Use of Jvm Tensorflow Tensors and NDArrays

Preet_Kamal_Bawa · March 31, 2022, 3:10am

hi we have a scala application where we are using tensorflow core platform library to use SavedModelBundle for loading tensorflow graphs and running some operations.

I know that for any Tensor or Ttype we have to close resource, and we are leveraging try-with-resources paradigm for those in scala with a functional library and also scala.util.Using. Part I am confused about is about NDArrays , if i use an api like StdArrays.ndCopyOf to copy say from TFloat32 to FloatNdArray , does this FloatNDArray has jvm based memory allocation and hence garbage collected ? I know tensors normally have to be closed to release underlying C based tensor memory. Please advise.
thanks
Preet

karllessard · March 31, 2022, 3:36pm

Hi Preet,

Yes, NdArrays other than TF tensors are allocated in the JVM memory or are backed by direct buffers that are tracked and released by the garbage collector. Hence, it is not required that you protect them using try-with-resource blocks.

Karl

karllessard · March 31, 2022, 3:56pm

On the other hand, if you can provide an example of how you are copying your arrays that could help, because StdArrays.ndCopyOf are normally used to create an NdArray copy of a standard Java arrays but not tensors like a TFloat32. NdArray.copyTo should be used for this, is this what you meant initially?
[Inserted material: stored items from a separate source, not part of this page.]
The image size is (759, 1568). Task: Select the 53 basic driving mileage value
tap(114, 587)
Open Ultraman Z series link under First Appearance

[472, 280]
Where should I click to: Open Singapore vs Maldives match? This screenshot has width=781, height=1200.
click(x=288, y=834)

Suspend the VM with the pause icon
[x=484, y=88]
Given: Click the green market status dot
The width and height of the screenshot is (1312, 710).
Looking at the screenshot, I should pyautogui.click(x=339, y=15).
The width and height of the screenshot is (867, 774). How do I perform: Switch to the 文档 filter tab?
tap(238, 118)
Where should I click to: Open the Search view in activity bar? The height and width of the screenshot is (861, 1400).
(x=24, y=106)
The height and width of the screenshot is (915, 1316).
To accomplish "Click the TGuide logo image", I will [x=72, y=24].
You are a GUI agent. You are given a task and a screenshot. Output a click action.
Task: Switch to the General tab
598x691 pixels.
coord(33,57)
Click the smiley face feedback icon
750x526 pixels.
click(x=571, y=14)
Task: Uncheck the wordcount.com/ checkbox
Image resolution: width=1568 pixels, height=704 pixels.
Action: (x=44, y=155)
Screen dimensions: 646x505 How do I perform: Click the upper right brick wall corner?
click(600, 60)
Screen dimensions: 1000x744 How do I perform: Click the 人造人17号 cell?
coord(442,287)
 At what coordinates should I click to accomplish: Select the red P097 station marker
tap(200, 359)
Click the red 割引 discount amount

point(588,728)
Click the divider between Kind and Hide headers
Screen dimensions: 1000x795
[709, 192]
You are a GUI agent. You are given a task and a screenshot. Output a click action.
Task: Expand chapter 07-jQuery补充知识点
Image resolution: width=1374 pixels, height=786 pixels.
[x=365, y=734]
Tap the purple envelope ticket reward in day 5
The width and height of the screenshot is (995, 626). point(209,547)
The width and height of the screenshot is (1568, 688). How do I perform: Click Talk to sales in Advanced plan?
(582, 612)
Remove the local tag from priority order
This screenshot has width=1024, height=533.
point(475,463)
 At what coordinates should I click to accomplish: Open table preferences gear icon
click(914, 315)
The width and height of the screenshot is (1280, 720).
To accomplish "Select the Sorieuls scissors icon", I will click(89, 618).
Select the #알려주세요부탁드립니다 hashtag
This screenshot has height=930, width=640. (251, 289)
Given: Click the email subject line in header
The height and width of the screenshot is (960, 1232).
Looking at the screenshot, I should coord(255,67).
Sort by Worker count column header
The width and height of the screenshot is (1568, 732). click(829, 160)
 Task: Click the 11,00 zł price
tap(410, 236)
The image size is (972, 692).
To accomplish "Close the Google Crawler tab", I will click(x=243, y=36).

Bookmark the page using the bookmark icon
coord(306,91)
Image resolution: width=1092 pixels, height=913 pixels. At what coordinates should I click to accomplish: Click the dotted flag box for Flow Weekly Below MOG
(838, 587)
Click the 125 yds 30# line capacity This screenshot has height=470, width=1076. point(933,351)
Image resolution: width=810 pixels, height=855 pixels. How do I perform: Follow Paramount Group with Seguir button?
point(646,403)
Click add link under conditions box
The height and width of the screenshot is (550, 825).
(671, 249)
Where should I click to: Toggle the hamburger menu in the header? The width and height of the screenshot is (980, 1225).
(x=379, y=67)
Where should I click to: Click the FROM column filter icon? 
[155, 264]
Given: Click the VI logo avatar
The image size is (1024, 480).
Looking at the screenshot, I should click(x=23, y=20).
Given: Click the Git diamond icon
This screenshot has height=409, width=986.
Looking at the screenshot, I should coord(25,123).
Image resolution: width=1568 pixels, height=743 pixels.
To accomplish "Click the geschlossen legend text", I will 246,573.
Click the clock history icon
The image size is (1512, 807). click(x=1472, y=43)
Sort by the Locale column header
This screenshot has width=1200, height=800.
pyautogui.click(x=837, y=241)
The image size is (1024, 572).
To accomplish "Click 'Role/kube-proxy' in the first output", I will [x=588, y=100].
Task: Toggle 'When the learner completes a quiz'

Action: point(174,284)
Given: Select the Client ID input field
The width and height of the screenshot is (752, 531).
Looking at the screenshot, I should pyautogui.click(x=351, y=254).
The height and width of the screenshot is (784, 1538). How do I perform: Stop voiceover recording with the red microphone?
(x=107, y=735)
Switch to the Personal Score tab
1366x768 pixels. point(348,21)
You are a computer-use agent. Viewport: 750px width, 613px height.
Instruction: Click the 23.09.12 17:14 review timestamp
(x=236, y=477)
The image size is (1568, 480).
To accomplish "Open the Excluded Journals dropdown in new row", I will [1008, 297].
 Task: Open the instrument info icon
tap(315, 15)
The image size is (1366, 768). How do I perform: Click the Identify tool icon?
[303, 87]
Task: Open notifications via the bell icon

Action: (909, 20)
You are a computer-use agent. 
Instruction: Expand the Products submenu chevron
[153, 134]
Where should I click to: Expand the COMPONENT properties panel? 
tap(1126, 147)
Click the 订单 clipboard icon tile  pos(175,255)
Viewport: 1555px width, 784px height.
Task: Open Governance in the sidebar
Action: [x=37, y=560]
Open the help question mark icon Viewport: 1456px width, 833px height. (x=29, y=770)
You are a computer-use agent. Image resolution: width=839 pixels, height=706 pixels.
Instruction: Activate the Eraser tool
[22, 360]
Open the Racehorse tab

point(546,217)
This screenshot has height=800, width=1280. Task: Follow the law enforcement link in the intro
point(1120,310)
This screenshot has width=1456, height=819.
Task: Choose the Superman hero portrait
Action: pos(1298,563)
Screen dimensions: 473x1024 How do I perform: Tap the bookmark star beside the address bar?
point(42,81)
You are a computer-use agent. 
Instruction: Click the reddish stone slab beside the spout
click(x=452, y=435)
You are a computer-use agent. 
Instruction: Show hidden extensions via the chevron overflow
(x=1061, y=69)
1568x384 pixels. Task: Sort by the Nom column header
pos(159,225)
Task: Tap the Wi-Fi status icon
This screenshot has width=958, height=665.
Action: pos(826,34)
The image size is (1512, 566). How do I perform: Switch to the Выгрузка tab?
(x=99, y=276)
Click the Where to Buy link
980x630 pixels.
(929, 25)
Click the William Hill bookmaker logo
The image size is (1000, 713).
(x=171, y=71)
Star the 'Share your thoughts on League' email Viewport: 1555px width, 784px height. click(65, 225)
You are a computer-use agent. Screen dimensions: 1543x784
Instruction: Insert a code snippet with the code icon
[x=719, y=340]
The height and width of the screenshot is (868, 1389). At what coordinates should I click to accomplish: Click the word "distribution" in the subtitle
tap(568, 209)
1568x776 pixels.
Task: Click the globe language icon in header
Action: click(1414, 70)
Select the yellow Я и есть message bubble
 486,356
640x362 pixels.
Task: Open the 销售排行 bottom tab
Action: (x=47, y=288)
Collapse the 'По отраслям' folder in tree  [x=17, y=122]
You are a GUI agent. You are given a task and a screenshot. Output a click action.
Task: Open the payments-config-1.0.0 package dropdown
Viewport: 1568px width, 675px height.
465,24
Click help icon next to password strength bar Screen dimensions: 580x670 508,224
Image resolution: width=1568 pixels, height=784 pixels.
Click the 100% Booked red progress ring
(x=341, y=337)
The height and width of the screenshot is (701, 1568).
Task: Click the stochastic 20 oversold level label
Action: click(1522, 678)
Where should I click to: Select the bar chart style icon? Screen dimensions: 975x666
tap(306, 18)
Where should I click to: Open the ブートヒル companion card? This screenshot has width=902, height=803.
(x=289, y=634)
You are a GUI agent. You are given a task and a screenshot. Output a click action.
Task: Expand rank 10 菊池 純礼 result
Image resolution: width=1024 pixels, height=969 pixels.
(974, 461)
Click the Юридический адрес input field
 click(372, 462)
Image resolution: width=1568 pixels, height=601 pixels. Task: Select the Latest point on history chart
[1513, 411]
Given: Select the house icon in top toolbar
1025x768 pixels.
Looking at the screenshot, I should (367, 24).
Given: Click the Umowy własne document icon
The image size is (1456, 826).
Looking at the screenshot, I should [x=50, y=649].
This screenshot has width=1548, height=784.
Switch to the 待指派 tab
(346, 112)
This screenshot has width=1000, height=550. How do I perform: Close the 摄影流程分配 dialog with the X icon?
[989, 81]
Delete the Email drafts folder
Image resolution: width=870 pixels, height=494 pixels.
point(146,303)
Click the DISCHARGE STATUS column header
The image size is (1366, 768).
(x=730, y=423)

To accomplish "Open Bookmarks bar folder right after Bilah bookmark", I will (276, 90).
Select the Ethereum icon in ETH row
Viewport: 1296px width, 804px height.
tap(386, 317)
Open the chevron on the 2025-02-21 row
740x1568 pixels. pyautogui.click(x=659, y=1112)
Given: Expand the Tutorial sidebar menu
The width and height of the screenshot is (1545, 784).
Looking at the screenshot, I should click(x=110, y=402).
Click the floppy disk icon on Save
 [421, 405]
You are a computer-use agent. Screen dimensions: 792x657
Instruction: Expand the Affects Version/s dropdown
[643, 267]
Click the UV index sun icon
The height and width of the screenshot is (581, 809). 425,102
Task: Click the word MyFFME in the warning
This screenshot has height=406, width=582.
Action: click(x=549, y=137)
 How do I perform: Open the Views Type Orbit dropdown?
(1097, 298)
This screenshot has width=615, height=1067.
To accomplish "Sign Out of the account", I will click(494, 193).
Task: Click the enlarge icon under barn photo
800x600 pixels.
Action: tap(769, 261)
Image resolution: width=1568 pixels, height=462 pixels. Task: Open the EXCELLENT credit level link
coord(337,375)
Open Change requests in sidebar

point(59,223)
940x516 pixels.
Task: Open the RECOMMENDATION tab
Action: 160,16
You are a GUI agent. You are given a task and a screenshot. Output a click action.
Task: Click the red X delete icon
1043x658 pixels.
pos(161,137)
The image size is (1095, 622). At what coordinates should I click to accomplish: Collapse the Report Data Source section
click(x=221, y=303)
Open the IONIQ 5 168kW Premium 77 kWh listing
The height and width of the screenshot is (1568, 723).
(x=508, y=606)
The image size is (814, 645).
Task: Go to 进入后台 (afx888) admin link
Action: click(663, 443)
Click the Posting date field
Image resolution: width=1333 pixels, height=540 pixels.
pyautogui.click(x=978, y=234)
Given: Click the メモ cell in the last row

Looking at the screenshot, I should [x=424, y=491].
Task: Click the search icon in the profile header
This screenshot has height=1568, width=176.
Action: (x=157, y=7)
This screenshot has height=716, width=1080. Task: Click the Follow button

Preet_Kamal_Bawa · March 31, 2022, 5:53pm

hi Karl, yes, i am using StdArrays.ndCopyOf to copy java array to NDaRRAY - I am not using Tensor TNumber api for it, however i am curious in some cases i have to take a say a scala Array[Array[Float]] and want to convert to TFloat32 tensor and i end up doing two steps always like this
a) convert primitive array to NdArray using StdArrays.ndCopyOf
b) then use TFloat32.tensorOf overriden api to copy ndarray into a Tensor, is there a direct way to create a tensor from java primitive arrays ?

Preet_Kamal_Bawa · March 31, 2022, 5:54pm

fyi, scala Array is same thing as Java Array so there is no hop there.

Preet_Kamal_Bawa · March 31, 2022, 5:56pm

also i am curious how much of a performance hit we take in an application copying two or 3D arrays back forth to NDArray - is there usually just a deep copy of data or do NDArrays do use performance techniques to avoid taking that hit.

karllessard · April 3, 2022, 2:23pm

is there a direct way to create a tensor from java primitive arrays ?

I have to admit that it was a deliberate choice for not adding such endpoint. The reason behind this is that manipulating [2,n]-dimensional Java arrays is inherently slow, as they do a lot of dereferencing, and if performances matter they should be avoided. The idea is to start storing the data directly in a NdArray instead (the java-ndarray library does not depend on TensorFlow and can be used in any part of the project).

Now the good news is that if you want to keep using Scala multidimensional arrays and avoid this extra copy, you can write this logic by replicating the code of StdArrays.ndCopyOf and just replace the NdArrays.ofFloats(shape) by TFloat32.tensorOf(shape). All methods are publicly accessible.

And just to add up also, while your current process (creating first an NdArray from a standard array, then copying it to a tensor) may have a space complexity of O(2n), the time complexity is constant as the content of the NdArray will basically be copied using a single memcpy to the tensor memory (unless you use some fancy data types that needs some conversion but with floats, you are fine).

Preet_Kamal_Bawa · April 4, 2022, 3:49am

thanks Karl, this helps a lot. I will also see if we can avoid using java multi-dimensional array and just NDArray wherever possible.